Orçamento 2010 ‘apertado’ obriga Angola a melhorar gestão financeira

O Orçamento de Estado angolano em 2010 será mais “apertado”, obrigando Luanda a melhorar a gestão financeira, no Estado e também nas empresas públicas, mantendo a despesa social, afirma o Fundo Monetário Internacional (FMI).

A avaliação do FMI consta da declaração divulgada hoje a propósito da conclusão da ronda negocial com as autoridades angolanas (22-30 Setembro) que teve como objectivo “continuar as discussões sobre os desafios imediatos que Angola enfrenta em termos de políticas e sobre os elementos de um pacote de medidas que pode ser apoiado por um programa financeiro” do Fundo.

“Para apoiar as autoridades nos seus esforços de estabilização a missão concluiu discussões ad referendum sobre um programa económico”, que tem como objectivo “aliviar as pressões de liquidez imediatas, estimular a confiança do mercado e recuperar uma posição macroeconómica sustentável”, adianta.

Centrado no objectivo de Luanda de “fortalecer as finanças públicas através de um Orçamento de 2010 apropriadamente apertado”, o programa visa “proteger a despesa social e também enfatiza a necessidade de continuados progressos na melhoria da gestão financeira no Governo central e no sector público mais vasto, incluindo empresas detidas pelo Estado”.

O FMI salienta que o Governo “continua a enfrentar consideráveis desafios na gestão macroeconómica e as necessidades de financiamento ainda são grandes”, apesar da esperada recuperação económica no primeiro semestre de 2010.
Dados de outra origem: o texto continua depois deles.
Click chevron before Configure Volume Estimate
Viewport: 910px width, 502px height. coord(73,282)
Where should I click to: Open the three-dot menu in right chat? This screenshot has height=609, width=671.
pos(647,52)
Pressionado pela quebra de receitas petrolíferas, o Governo implementou medidas excepcionais para estabilizar as suas reservas internacionais, o Banco Nacional adoptou uma política económica mais restritiva e o orçamento rectificativo para 2009 incorporou uma “considerável contenção” da política fiscal.
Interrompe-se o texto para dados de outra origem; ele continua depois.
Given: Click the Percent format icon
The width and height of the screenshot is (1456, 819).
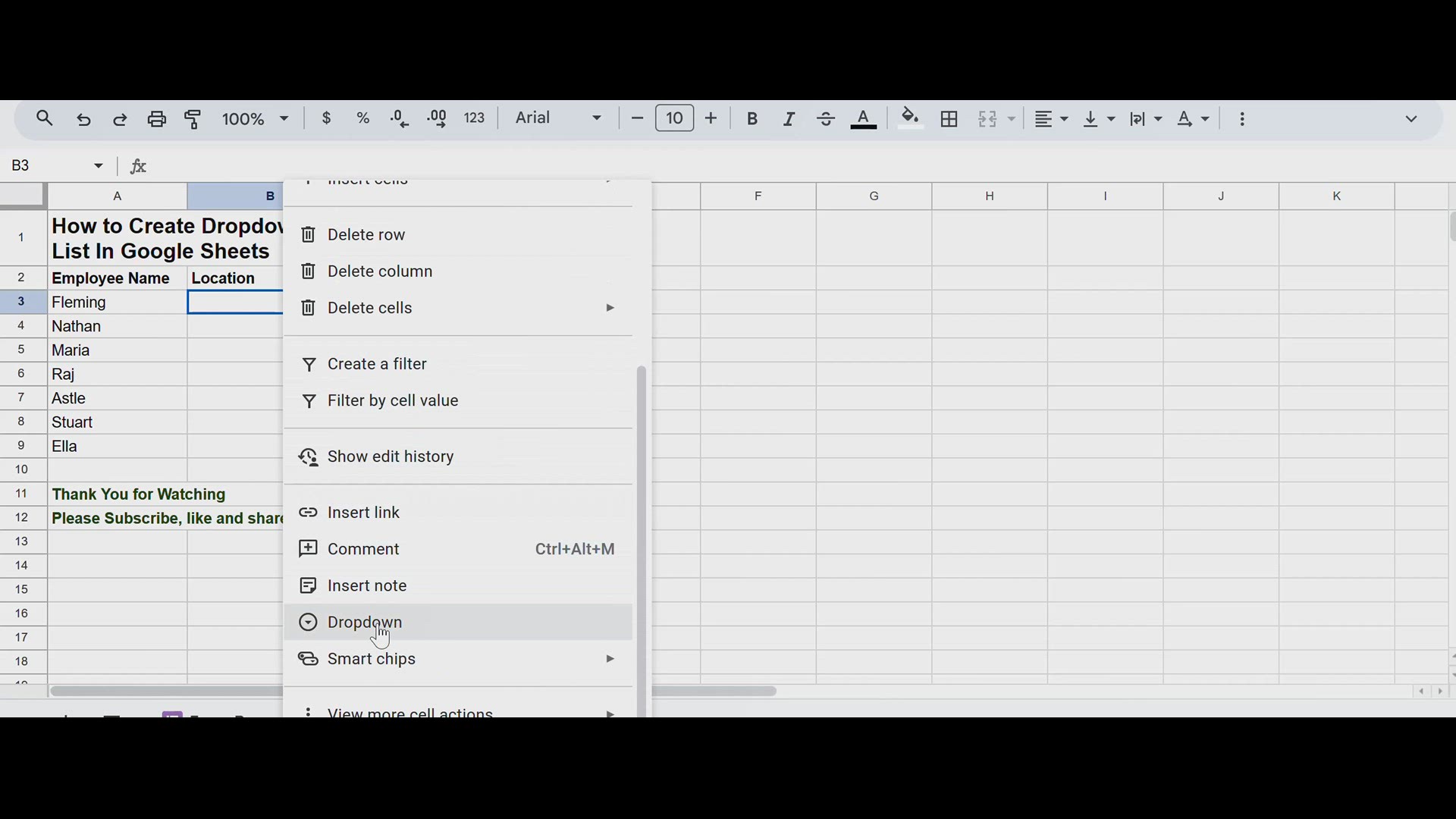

Depois de crescimentos do PIB de dois dígitos desde 2004, este ano a economia angolana vive um “desafio”, refere o FMI. A inflação está em alta, reflectindo a subida do custo dos bens alimentares e constrangimentos da oferta, ao passo que a quebra das receitas petrolíferas levou a défices na balança corrente e na fiscal. “Nas próximas semanas as autoridades angolanas e o Fundo vão tentar finalizar os restantes pormenores do Acordo Stand-By proposta, com intenção de apresentar em Novembro de 2009 o programa ao conselho de administração executivo do FMI”, adianta.

Na terça-feira o ministro da Economia de Angola disse que o financiamento a disponibilizar pelo FMI será o maior a países da África subsaariana nos últimos anos. Para Nunes Júnior trata-se de “uma grande vitória para Angola, para o seu povo”, e um passo importante no caminho que o país está a fazer para reforçar a sua credibilidade e reputação interna e internacional.

O Governo de Luanda tem vindo a assumir como objectivo um apoio de dois mil milhões de dólares por parte daquela instituição financeira internacional.